Work to be completed:
Scale the data from the line containing "Click the RC2" up to and including the line containing "[x=110, y=737]": write those lines out again in full, requests included, but multiply every coordinate in the answers by 0.75 and round to whole numbers, with halves rounded up. Leave the pictures out of your answer.

Data in this exercise:

□ □ □ □ □ □ □

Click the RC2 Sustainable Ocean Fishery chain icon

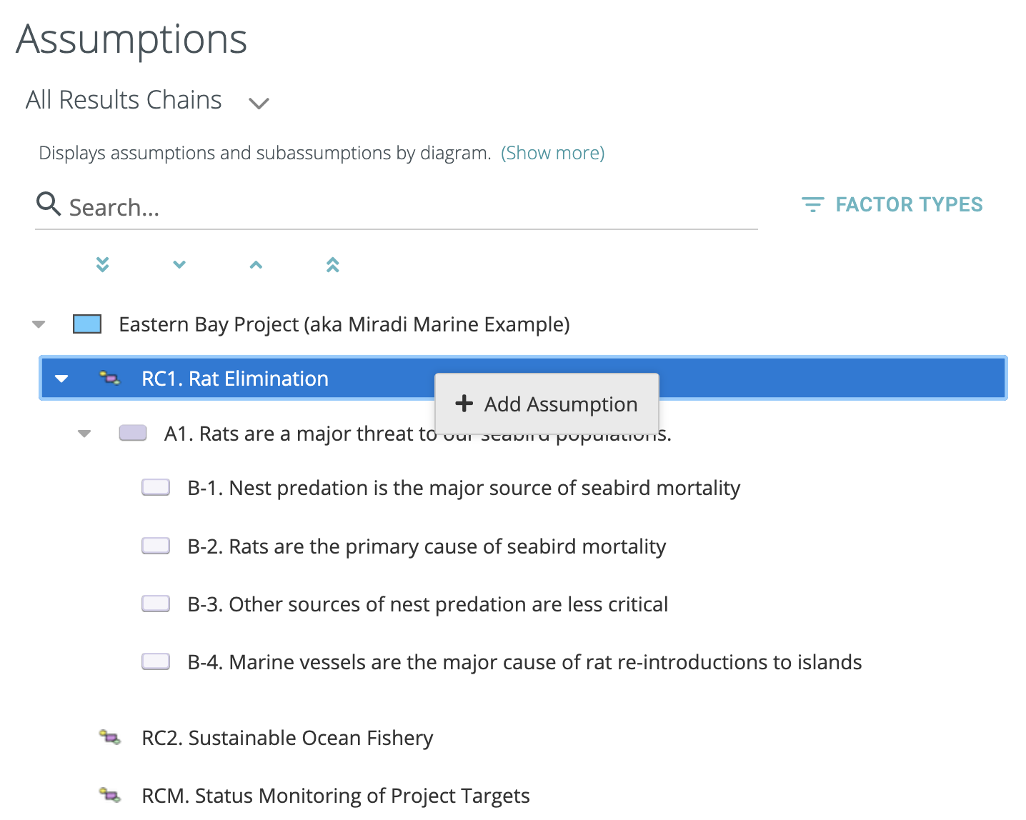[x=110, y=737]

□ □ □ □ □ □ □

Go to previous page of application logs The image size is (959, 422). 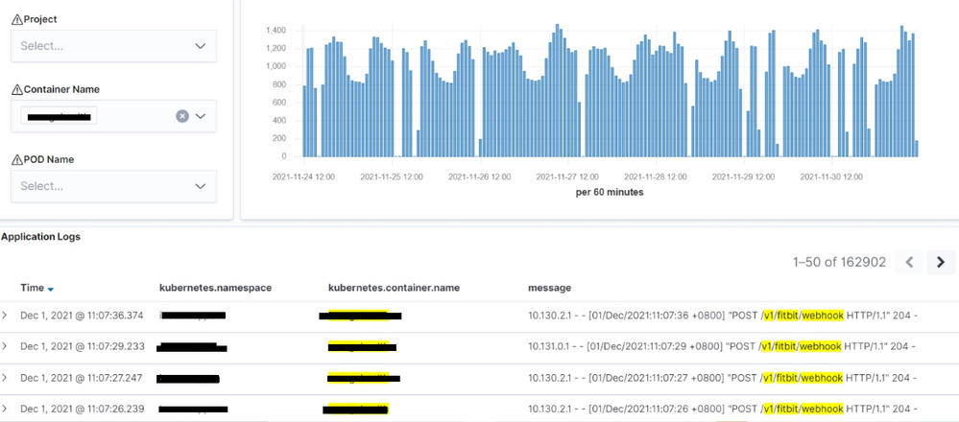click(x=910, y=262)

□ □ □ □ □ □ □

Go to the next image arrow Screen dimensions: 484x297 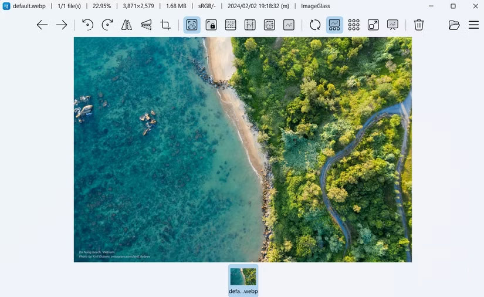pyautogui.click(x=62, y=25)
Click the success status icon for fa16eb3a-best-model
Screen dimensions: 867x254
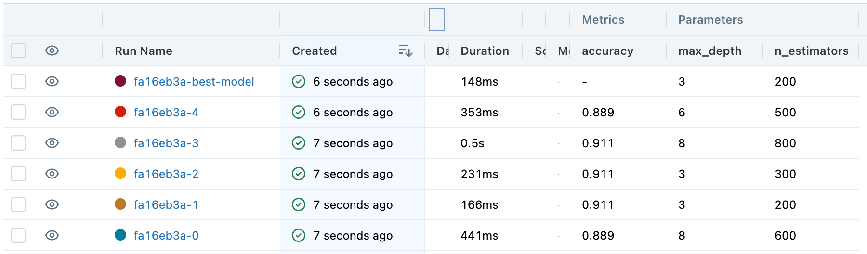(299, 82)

□ □ □ □ □ □ □

Problem solution:
Click the RC2 Sustainable Ocean Fishery chain icon

[x=83, y=553]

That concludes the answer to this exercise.